>> begin

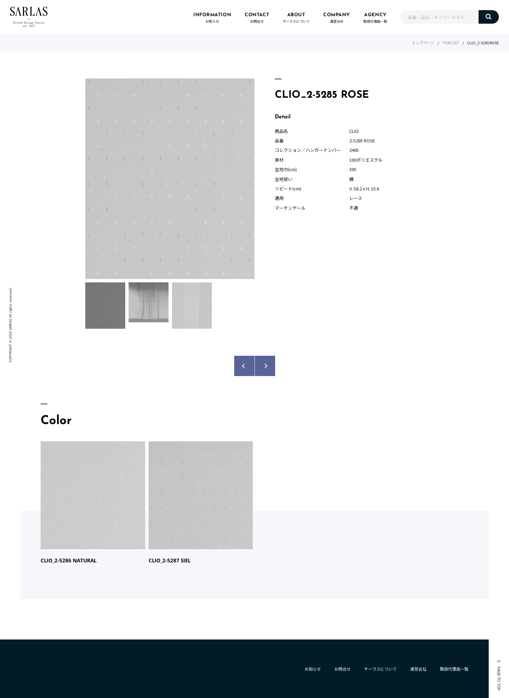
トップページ (423, 43)
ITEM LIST (450, 43)
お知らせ (313, 669)
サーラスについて (380, 669)
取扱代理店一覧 (454, 669)
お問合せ (342, 669)
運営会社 (418, 669)
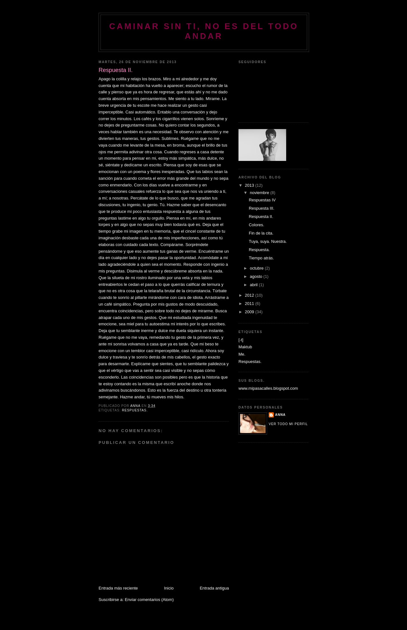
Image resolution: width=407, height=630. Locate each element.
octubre (257, 268)
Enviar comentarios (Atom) (149, 599)
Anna (280, 414)
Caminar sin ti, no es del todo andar (204, 31)
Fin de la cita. (261, 233)
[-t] (240, 339)
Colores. (256, 224)
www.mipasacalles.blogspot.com (268, 388)
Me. (241, 354)
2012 (250, 295)
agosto (257, 276)
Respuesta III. (261, 208)
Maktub (245, 346)
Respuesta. (259, 249)
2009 (250, 311)
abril (254, 284)
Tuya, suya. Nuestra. (267, 241)
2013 (250, 185)
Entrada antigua (214, 588)
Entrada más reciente (118, 588)
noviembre (260, 192)
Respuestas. (135, 410)
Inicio (169, 588)
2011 (250, 303)
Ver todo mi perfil (288, 424)
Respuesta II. (261, 216)
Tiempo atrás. (261, 258)
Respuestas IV (262, 200)
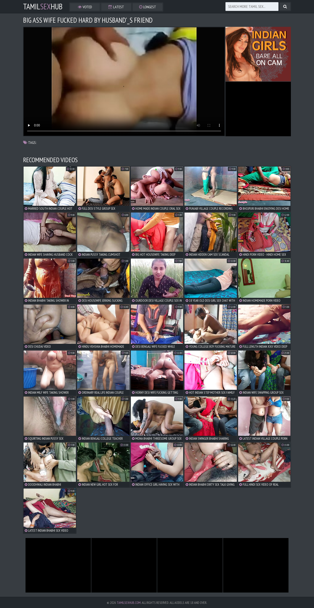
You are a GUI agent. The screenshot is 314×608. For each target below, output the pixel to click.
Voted (85, 6)
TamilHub (43, 6)
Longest (147, 6)
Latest (116, 6)
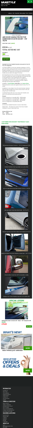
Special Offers (16, 300)
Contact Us (5, 397)
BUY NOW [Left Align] (6, 59)
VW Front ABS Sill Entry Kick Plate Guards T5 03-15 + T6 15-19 (16, 188)
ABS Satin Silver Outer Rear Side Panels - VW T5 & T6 (16, 210)
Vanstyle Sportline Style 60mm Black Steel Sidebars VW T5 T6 (16, 231)
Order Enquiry (6, 395)
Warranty (5, 419)
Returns (4, 420)
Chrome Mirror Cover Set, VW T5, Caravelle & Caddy (16, 275)
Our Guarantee (6, 393)
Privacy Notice (6, 403)
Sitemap (4, 399)
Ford (27, 13)
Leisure (10, 13)
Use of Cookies (6, 407)
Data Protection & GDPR (7, 411)
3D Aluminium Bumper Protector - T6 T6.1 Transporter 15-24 (16, 145)
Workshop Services (7, 394)
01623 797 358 (4, 5)
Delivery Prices (6, 415)
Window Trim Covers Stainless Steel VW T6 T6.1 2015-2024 (16, 296)
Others (30, 13)
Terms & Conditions (7, 404)
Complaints (5, 421)
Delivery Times (5, 416)
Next (30, 315)
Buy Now (29, 326)
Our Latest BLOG (6, 398)
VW (13, 13)
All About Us (5, 390)
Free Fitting (5, 391)
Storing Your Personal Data (8, 410)
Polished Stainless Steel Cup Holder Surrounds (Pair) (16, 167)
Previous (2, 315)
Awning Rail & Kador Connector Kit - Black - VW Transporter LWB (16, 320)
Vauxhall (17, 13)
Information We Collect (8, 406)
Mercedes (22, 13)
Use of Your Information (8, 408)
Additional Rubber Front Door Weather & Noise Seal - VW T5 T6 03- (16, 253)
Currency (5, 417)
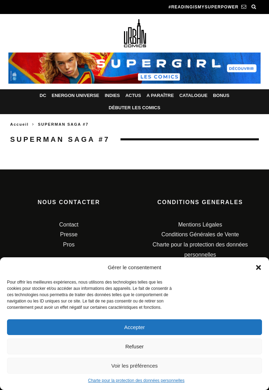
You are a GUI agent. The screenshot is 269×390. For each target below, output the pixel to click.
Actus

>> end

→ Task requirements
Rewrite the data lines starting at the one containing "Fin de la cita. (261, 233)" and ending at the one containing "noviembre (260, 192)", swapping "abril" for "mayo" and leaving everything else as it is.

→ Written answer
Fin de la cita. (261, 233)
[-t] (240, 339)
Colores. (256, 224)
www.mipasacalles.blogspot.com (268, 388)
Me. (241, 354)
2012 (250, 295)
agosto (257, 276)
Respuesta III. (261, 208)
Maktub (245, 346)
Respuesta. (259, 249)
2009 (250, 311)
mayo (254, 284)
Tuya, suya. Nuestra. (267, 241)
2013 (250, 185)
Entrada antigua (214, 588)
Entrada más reciente (118, 588)
noviembre (260, 192)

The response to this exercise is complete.